(TASK DATA)
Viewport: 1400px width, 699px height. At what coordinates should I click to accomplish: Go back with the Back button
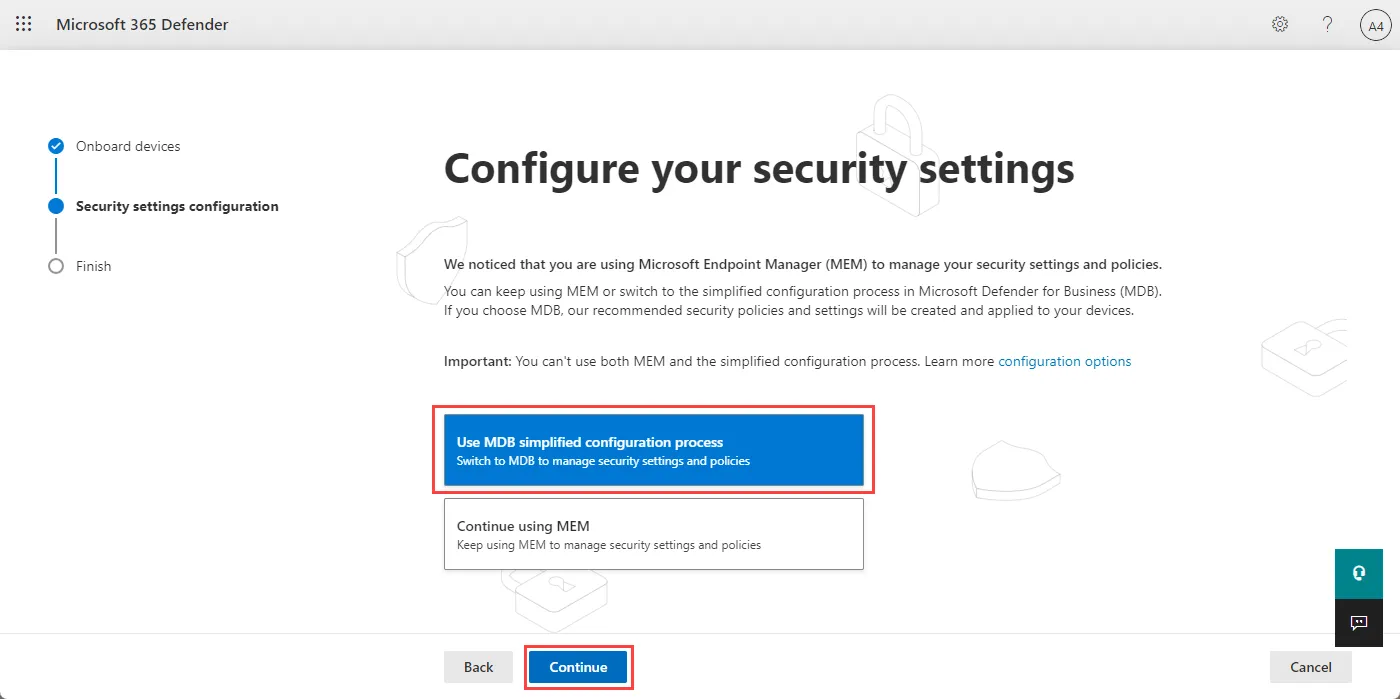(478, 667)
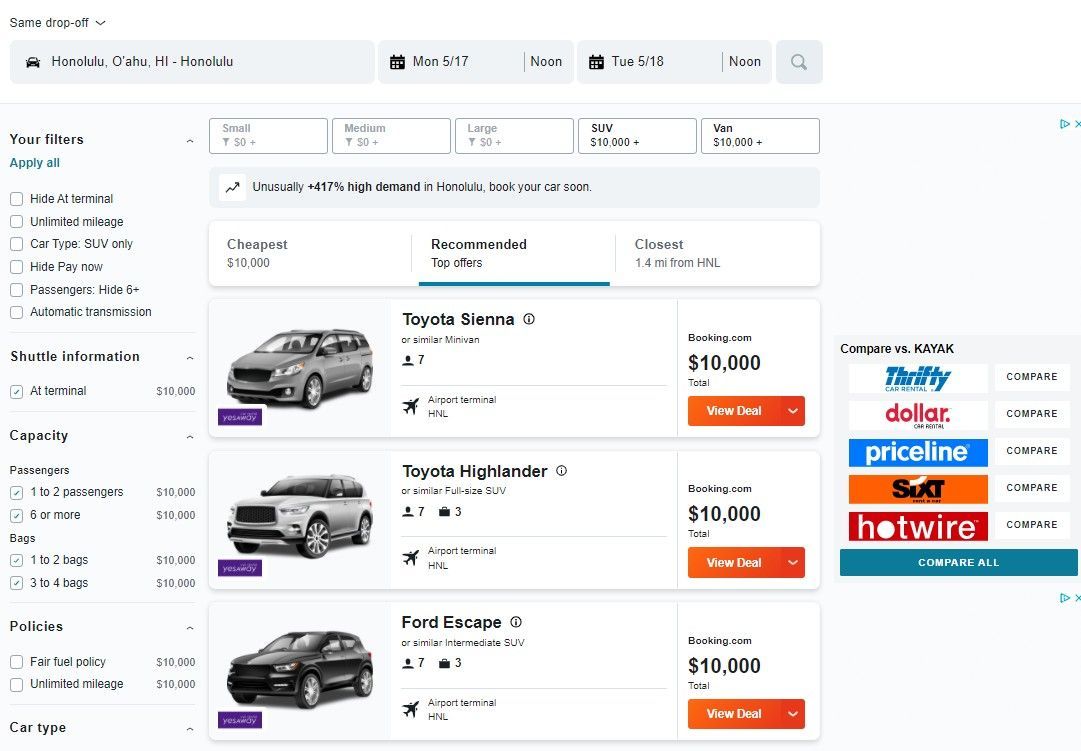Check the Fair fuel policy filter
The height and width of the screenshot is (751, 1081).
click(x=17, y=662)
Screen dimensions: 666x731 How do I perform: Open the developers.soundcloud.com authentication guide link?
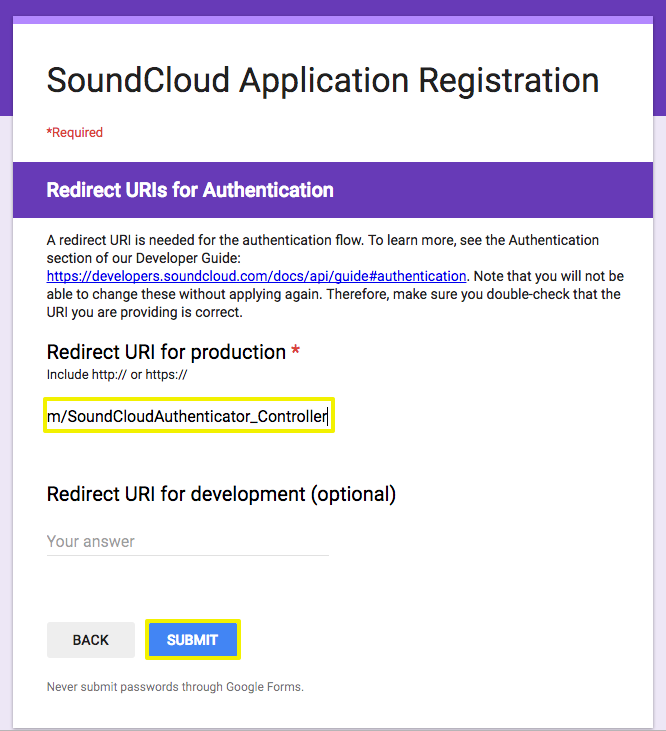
(End TASK DATA)
Since the pictures are not wanted, write out the rest of the data exactly as it reads.

Viewport: 1400px width, 699px height. At what coordinates should I click to accomplish: Go back with the Back button
(478, 667)
Check the Fair fuel policy filter
The height and width of the screenshot is (751, 1081).
click(x=17, y=662)
Screen dimensions: 666x731 How do I perform: Open the developers.soundcloud.com authentication guide link?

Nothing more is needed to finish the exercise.